Copays differ enormously among Part D plans, even for the same drug —and can vary by more than $100 for a month's supply, according to an AARP Bulletin analysis. For example, among 31 plans in California, the insulin drug Lantus SoloSTAR will cost between $24 and $170 for a 30-day supply in 2015 — with 14 plans charging under $45 a month and eight plans charging over $80.

Beneficiaries should compare plans according to the drugs they take, by using the plan finder at medicare.gov (which automatically does the math to identify the plans that cover your drugs at the lowest cost), or by calling Medicare at 800-633-4227. For those who switch plans, the new coverage begins Jan. 1. Those who do nothing will see their current plans continue into 2015.

Medicare Advantage plans — private plans that offer benefits beyond those of traditional Medicare — will receive somewhat lower government payments in 2015, due to the Affordable Care Act. That move prompted speculation that more plans would withdraw from Medicare or reduce benefits. A few have withdrawn in rural counties, and none has been available in Alaska since 2012, but overall the program remains robust, Medicare officials say. "Enrollment is now at an all-time high and premiums have fallen," says Medicare's administrator, Marilyn Tavenner.

Still, there are signs that some Medicare Advantage plans are shifting other costs to enrollees, sometimes in novel ways. For example, plans charging annual deductibles for health services have been rare in the past but now seem to be on the rise. Of the 39 benefit-rich plans offered in one competitive area of Miami in 2014, none charged a health deductible; of the 35 plans available there in 2015, six will charge deductibles of between $500 and $975. In this same area, 30 plans offered extra help in the prescription drug coverage gap, known as the doughnut hole, in 2014; next year, none will.

Such shifts make it all the more important to compare plans. "Shopping around is the best thing a Medicare beneficiary can do," says Avalere's Harhaj. "There's still so much choice in the market."

Other changes in Part D coverage for 2015

Fewer plans and higher deductibles make shopping around critical, experts say.

Wide choice of drug plans

Although the total number of plans nationwide will drop to 1,001, the lowest since Part D began, there's still plenty of choice — from 24 plans in Alaska to 33 in Illinois. Monthly premiums range from $12.60 to $171.90. The average monthly premium will be $38.83.

Some plans disappear

Some insurance companies that offered three Part D plans in the past will consolidate to two or one. Among top plans that will go: AARP MedicareRx Enhanced; SilverScript Basic; Aetna/CVS.

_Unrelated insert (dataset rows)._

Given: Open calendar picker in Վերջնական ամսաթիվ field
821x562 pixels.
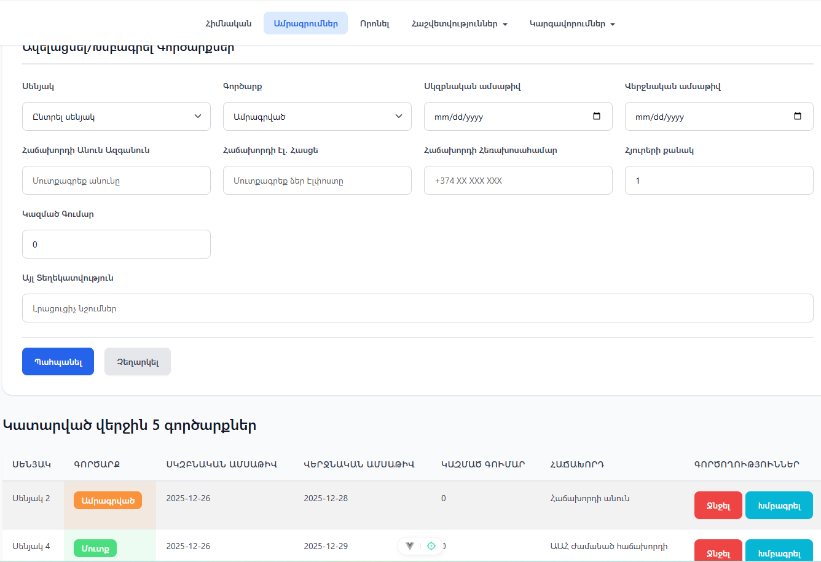Looking at the screenshot, I should coord(797,117).
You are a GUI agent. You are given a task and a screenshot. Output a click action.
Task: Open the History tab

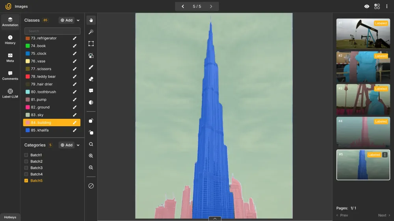(x=10, y=40)
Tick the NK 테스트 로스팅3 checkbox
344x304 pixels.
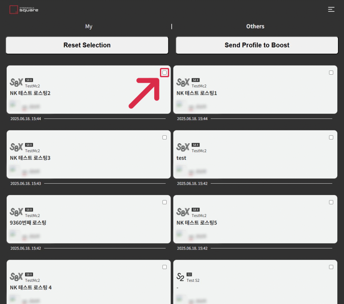tap(165, 137)
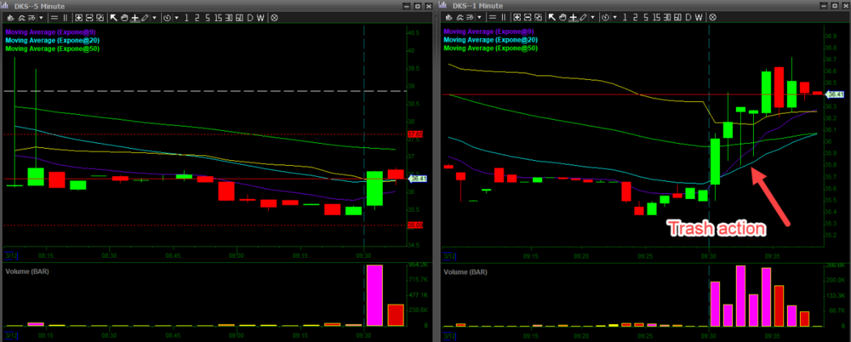The image size is (851, 342).
Task: Click the vertical bars icon in the 1 Minute toolbar
Action: pos(505,17)
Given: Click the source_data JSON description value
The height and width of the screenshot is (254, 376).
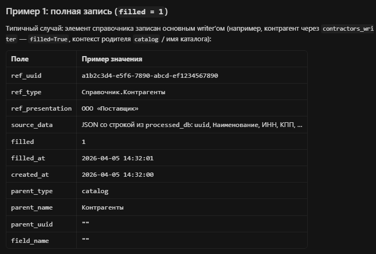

Part D doughnut hole keeps shrinking

In 2015, you get more discounts in the drug coverage gap — 55 percent off the cost of brand-name drugs and 35 percent off generics. Medicare officials say that shrinking the gap, a result of the 2010 Affordable Care Act, has already saved 8.3 million enrollees more than $12 billion.

Fewer plans provide extra gap coverage

For example, in 2014 in California, Florida, Illinois, New York and Texas, six to eight plans in each state gave additional coverage in the gap (on top of the ACA discounts); in 2015, none will.

Drug deductibles increase

The maximum Part D annual drug deductible rises by $10, to $320, in 2015. More plans will charge a deductible (from $1 to $320) and fewer will waive the deductible.

Patricia Barry writes AARP's "Ask Ms. Medicare" column and is the author of Medicare for Dummies.